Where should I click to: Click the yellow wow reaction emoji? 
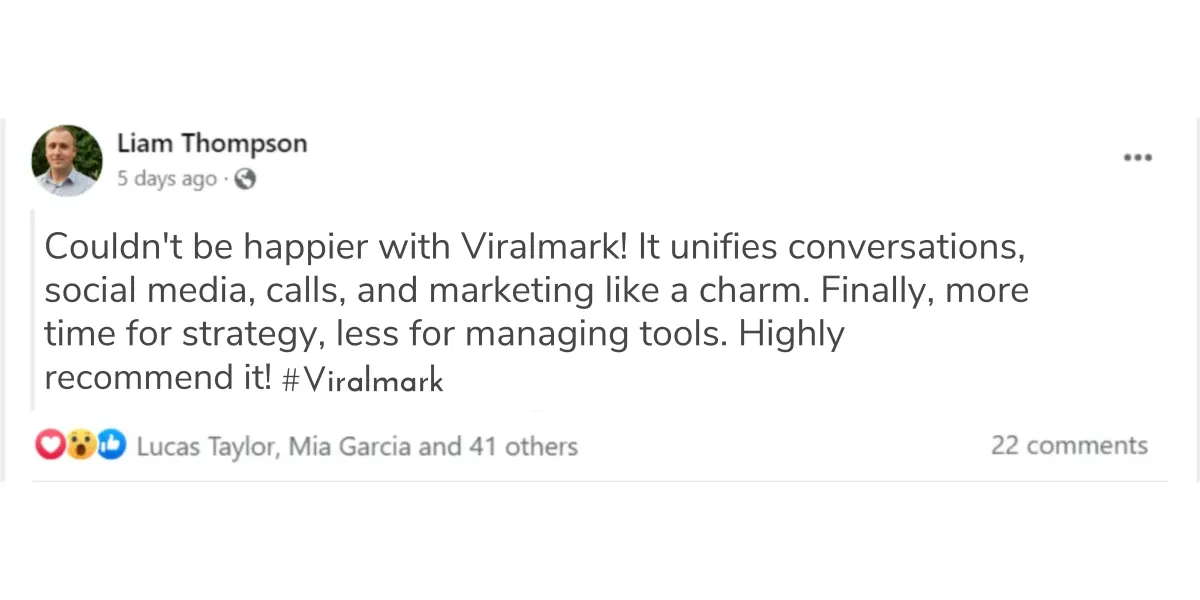tap(81, 446)
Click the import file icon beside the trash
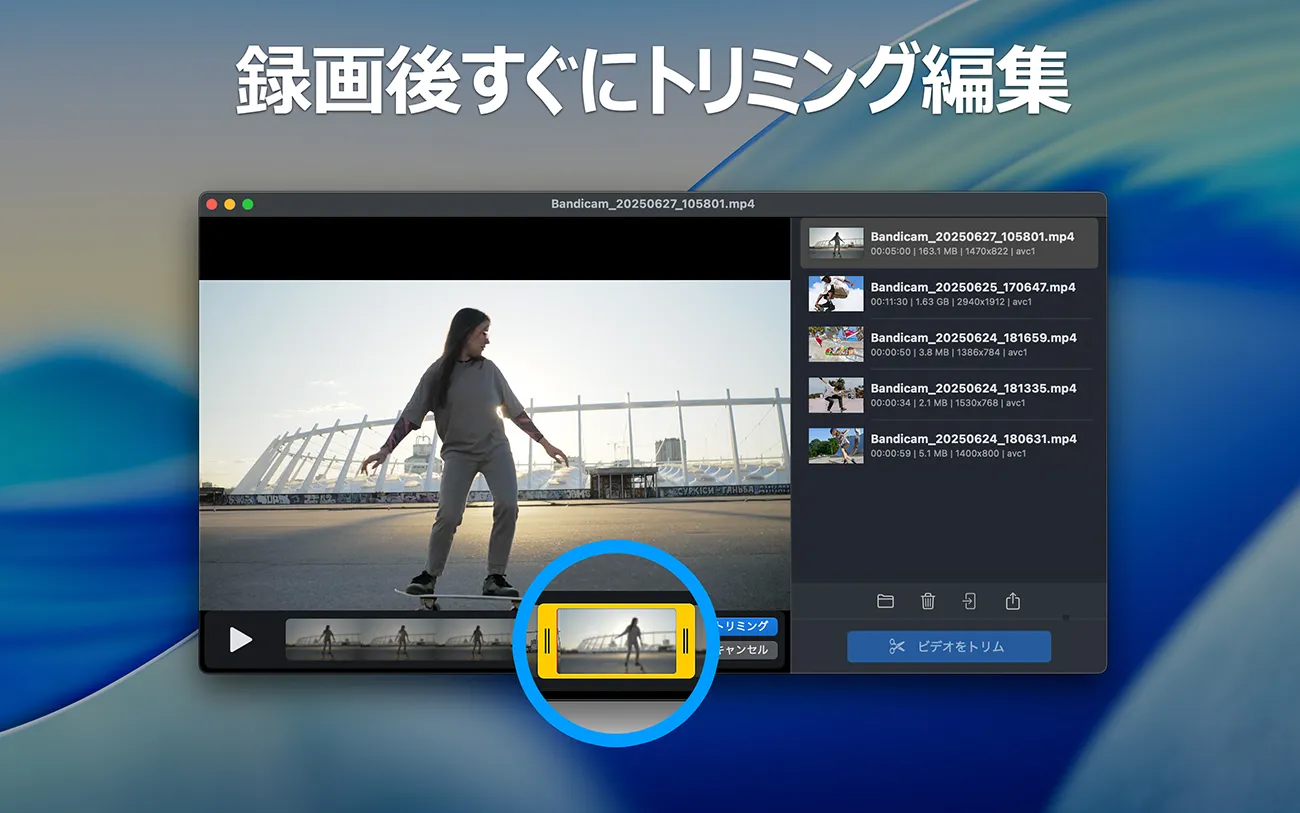This screenshot has height=813, width=1300. point(969,601)
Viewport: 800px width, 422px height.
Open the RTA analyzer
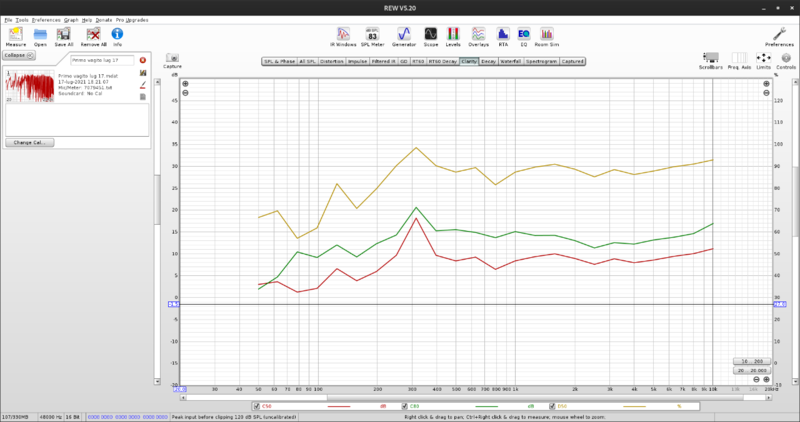[502, 35]
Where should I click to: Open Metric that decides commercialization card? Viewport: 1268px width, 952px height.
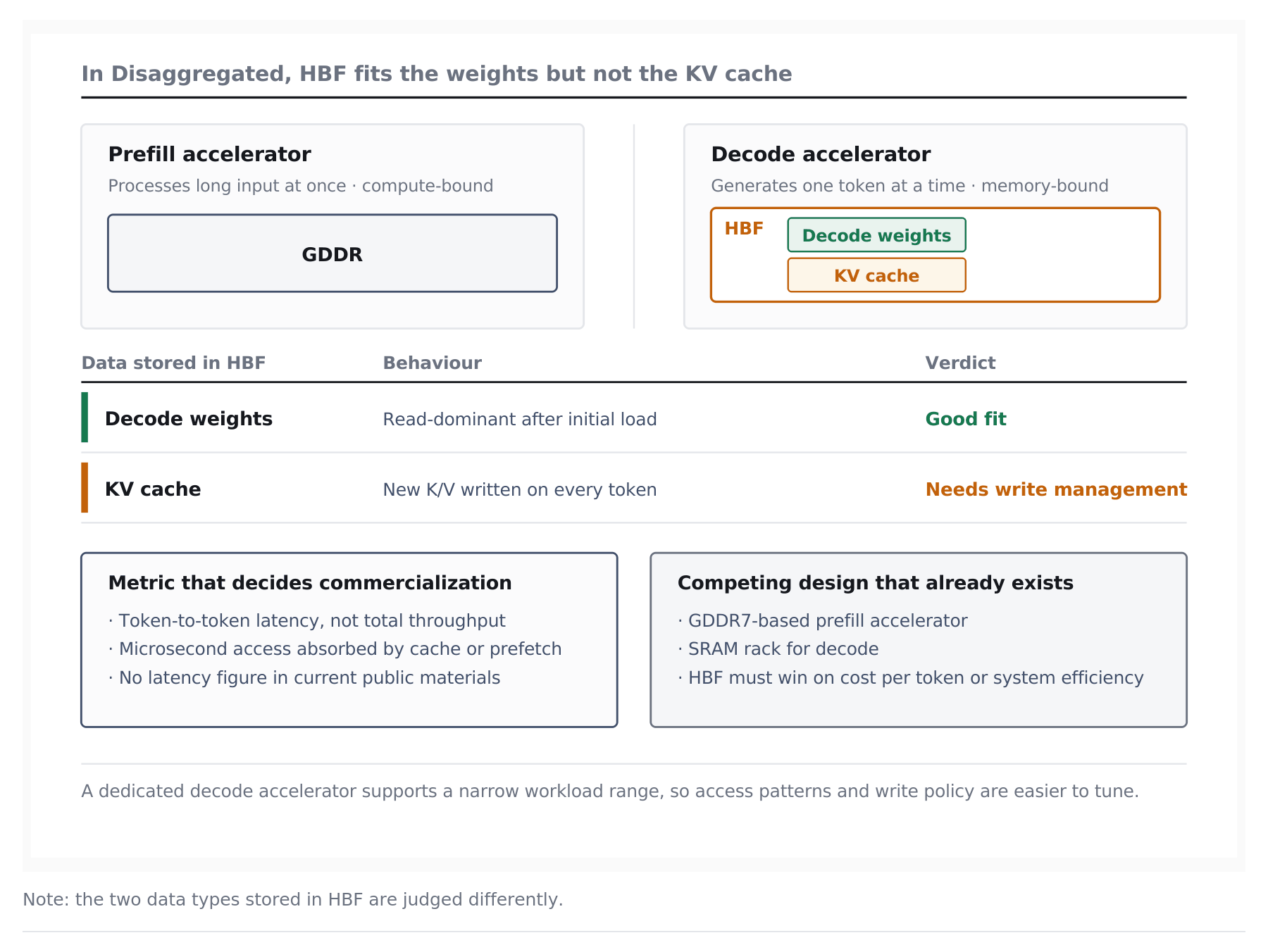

****

EXERCISE REQUIREMENTS = The pictures are not part of the copy. Retype everything else in the entries exactly.

ANSWER BELOW =
Where should I click to: Click the yellow wow reaction emoji? 
tap(81, 446)
Click the import file icon beside the trash
This screenshot has height=813, width=1300. point(969,601)
Viewport: 800px width, 422px height.
Open the RTA analyzer
[502, 35]
Where should I click to: Open Metric that decides commercialization card? Viewport: 1268px width, 952px height.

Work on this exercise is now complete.